== Material to process

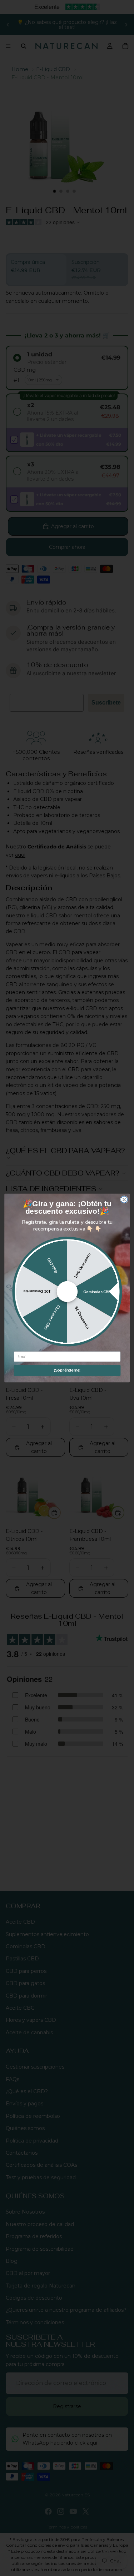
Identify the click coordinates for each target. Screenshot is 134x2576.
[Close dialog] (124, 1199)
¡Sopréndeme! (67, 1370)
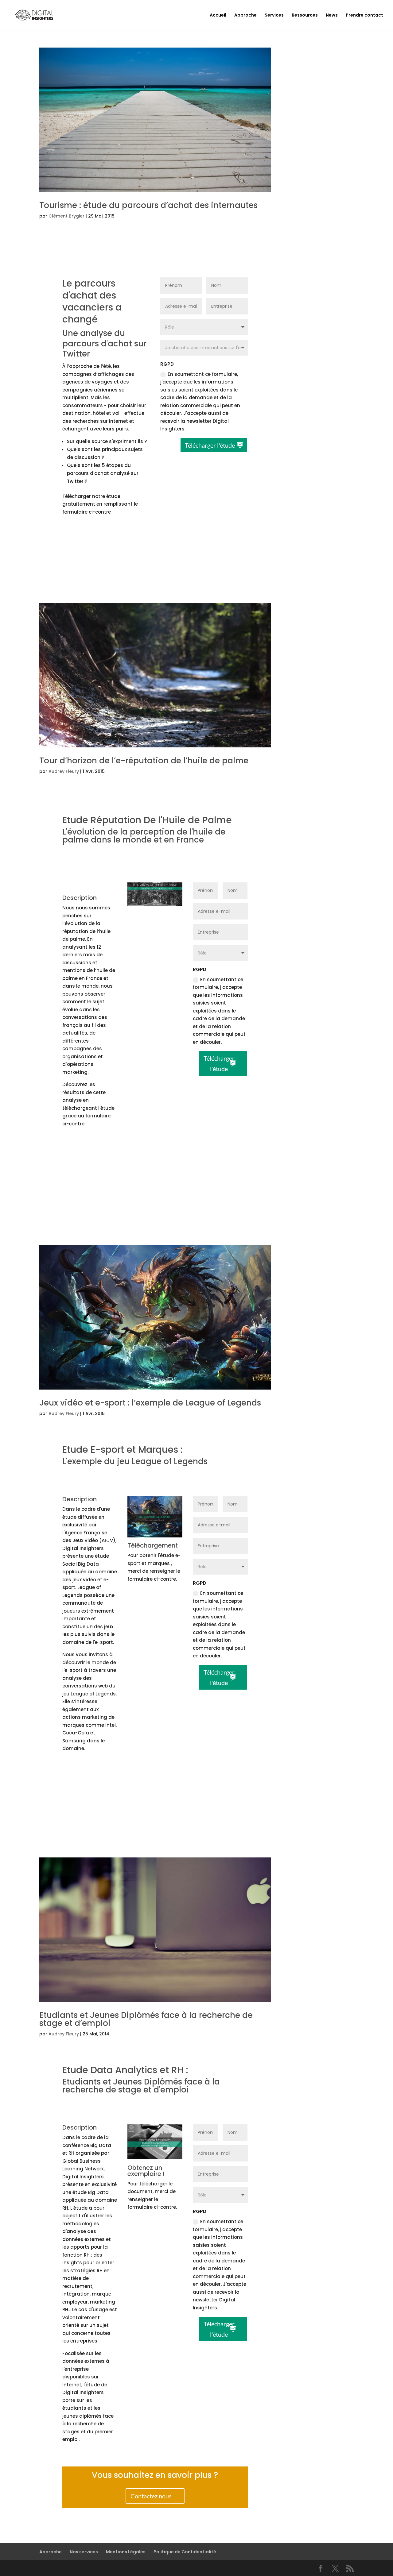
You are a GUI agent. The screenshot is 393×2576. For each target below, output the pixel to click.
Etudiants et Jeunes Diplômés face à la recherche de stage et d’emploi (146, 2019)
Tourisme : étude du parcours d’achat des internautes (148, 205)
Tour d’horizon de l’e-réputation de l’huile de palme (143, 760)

====

Assignment = If a line in the entries contains "target", copy it.

Response area =
Identify the click coordinates for each target. Screenshot is 134x2576.
You are a GUI agent. The screenshot is 393×2576. For each target below, output the pixel to click.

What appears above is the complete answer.